Nonostante un bilancio in rosso in 170,9 milioni e debiti tributari scaduti o commerciali in capo alla società, la nautica italiana non perde fascino, anzi. Ieri è scesa in campo la finanza bolognese: Sri Global Limited Holding Company, controllata da Giulio Gallazzi per il 52% e partecipata dalla Finvacchi di Bernardo Vacchi per il restante 48%, ha trasmesso al cda di Tisg e ai commissari giudiziali una manifestazione di interesse - non vincolante - per l’acquisizione della società. Il primo segnale concreto per salvare il costruttore di superyacht.

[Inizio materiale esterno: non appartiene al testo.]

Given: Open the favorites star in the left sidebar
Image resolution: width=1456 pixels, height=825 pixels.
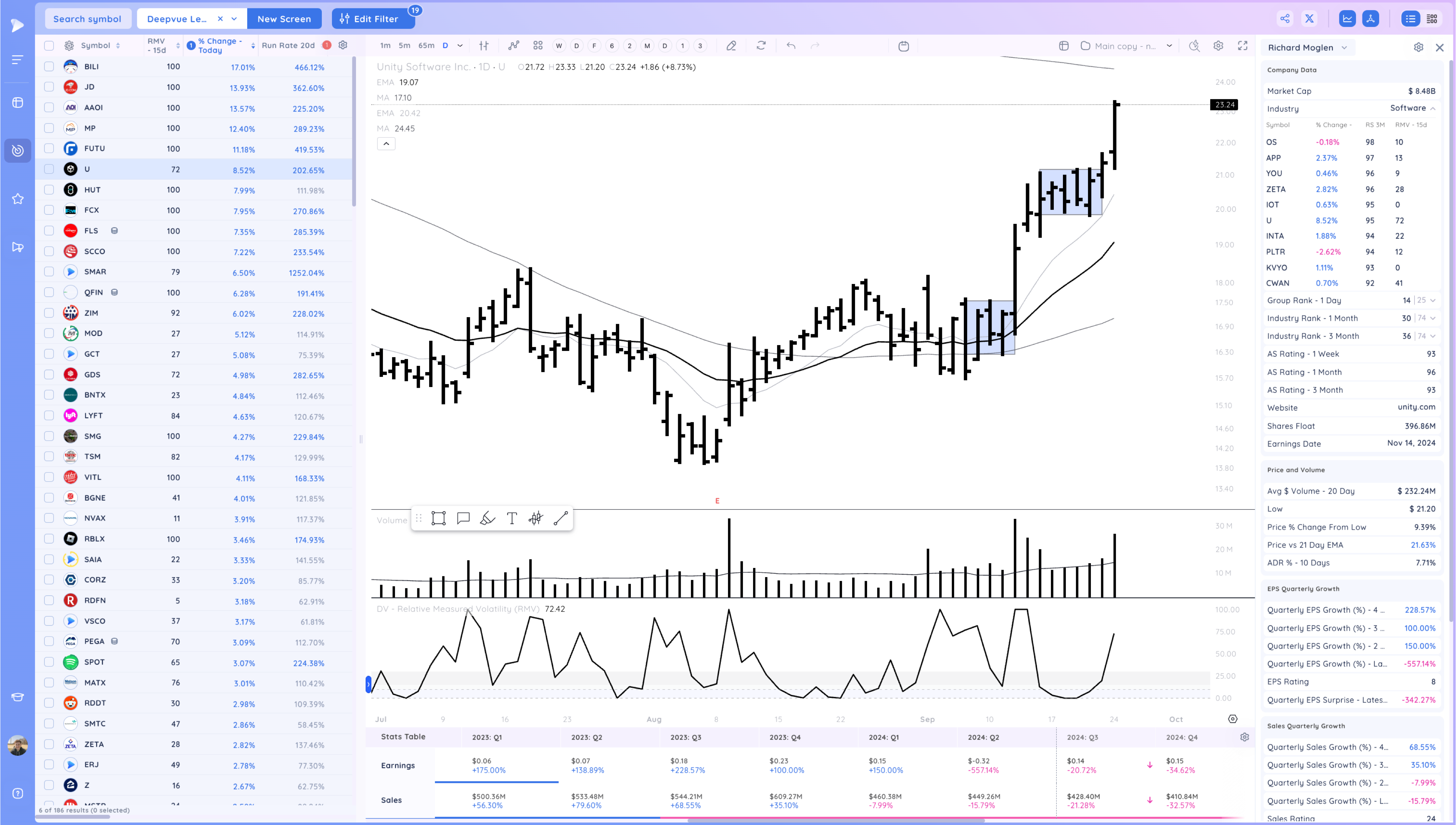Looking at the screenshot, I should [x=17, y=199].
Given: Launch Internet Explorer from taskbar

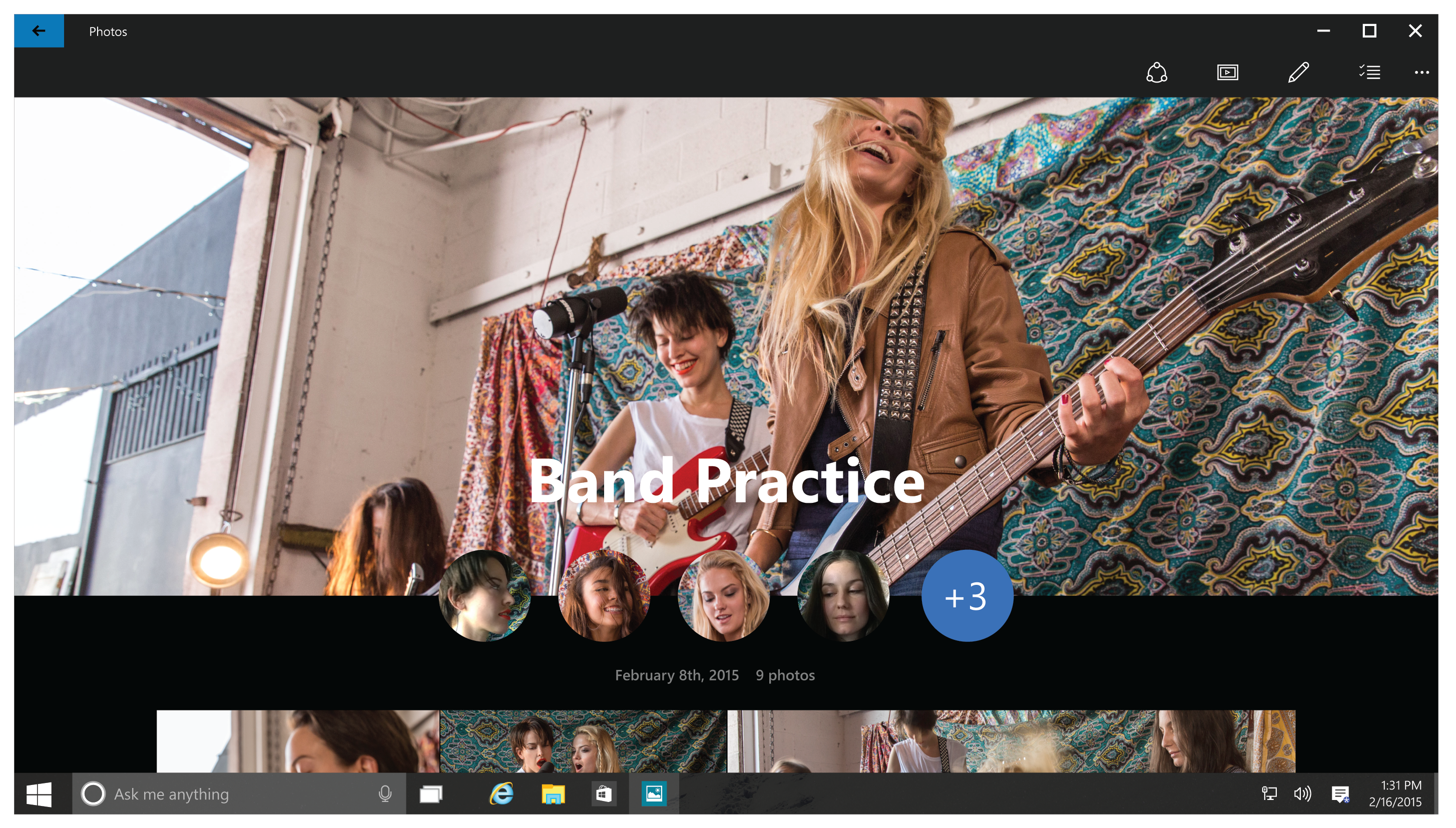Looking at the screenshot, I should click(501, 794).
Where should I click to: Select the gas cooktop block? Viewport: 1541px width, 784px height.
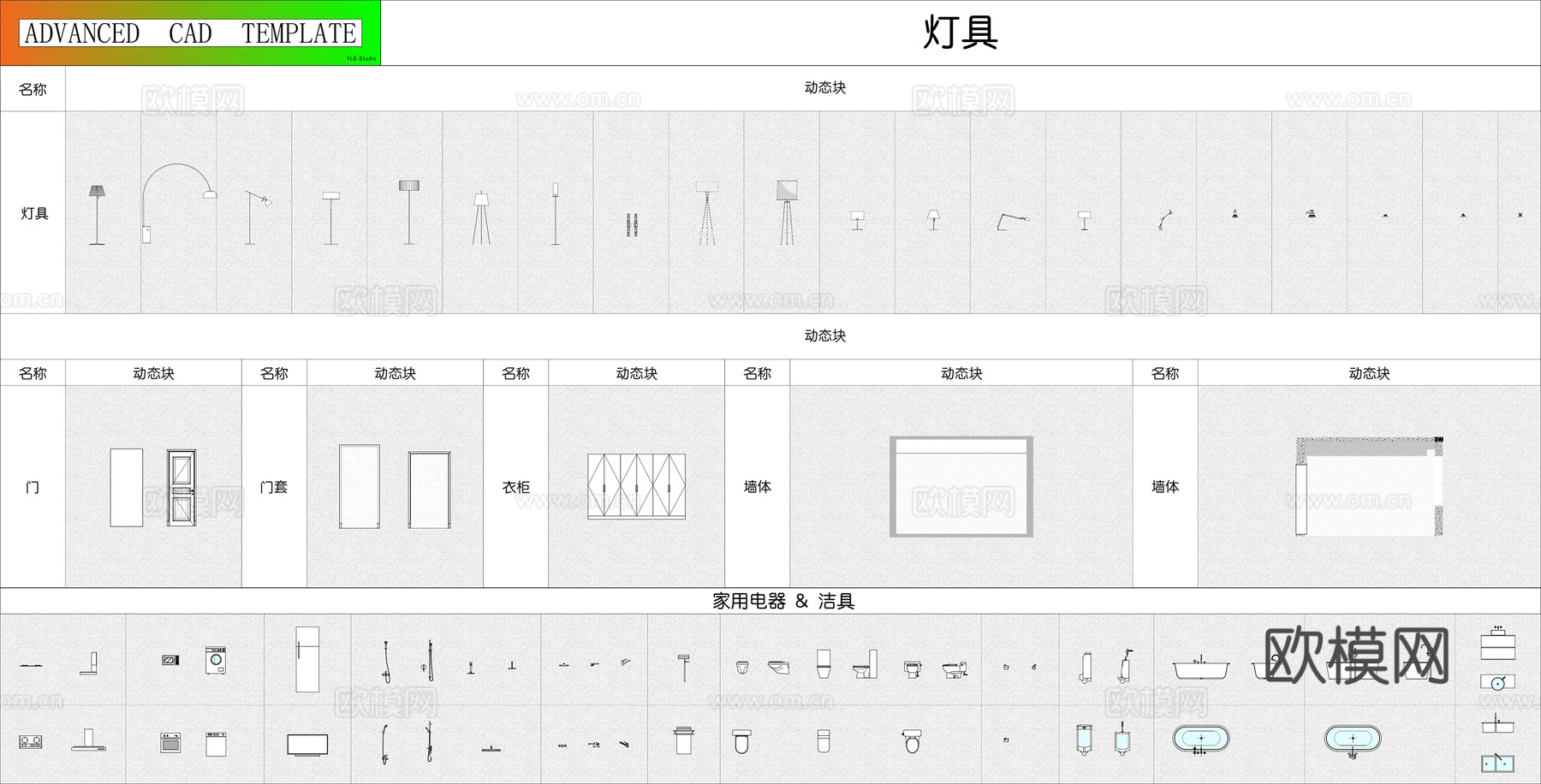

Che sia chiaro, non si tratta di un piano meramente finanziario - anche se gli asset under managment uniti di Sri Global e Finvacchi corrispondono a circa 500 milioni di euro, dando l’idea di stabilità - ma anche di una chiara impronta industriale e una visione di lungo periodo. Il progetto, così come presentato in una nota dal cavaliere bianco, punta a preservare l’unitarietà del gruppo, tenendo l’Italia veramente al centro: non solo come sede decisionale, ma anche per il know-how e le funzioni strategiche. Una prospettiva che dà speranza, che allontana le voci di un possibile smembramento o di cessioni a operatori esteri. Tisg, nella visione di Sri Global, deve rimanere un gruppo del Made in Italy, dove la continuità produttiva non può essere persa. In tal senso, tutelare l’occupazione e la filiera non può che essere una necessità.
Come anticipato, per ora si tratta di una manifestazione di interesse non vincolante, solo un primo passo prima del completamento della due diligence, ovvero la verifica approfondita dei conti e degli asset di Tisg, aspetti particolarmente critici vista la situazione di crisi conclamata. Ma non sarebbe nulla di nuovo per Sri Global e Finvacchi che, come sottolineato anche nella nota «vantano inoltre una significativa esperienza nell’acquisizione e gestione di partecipazioni industriali e finanziarie e in operazioni di ristrutturazione, turnaround e rilancio aziendale».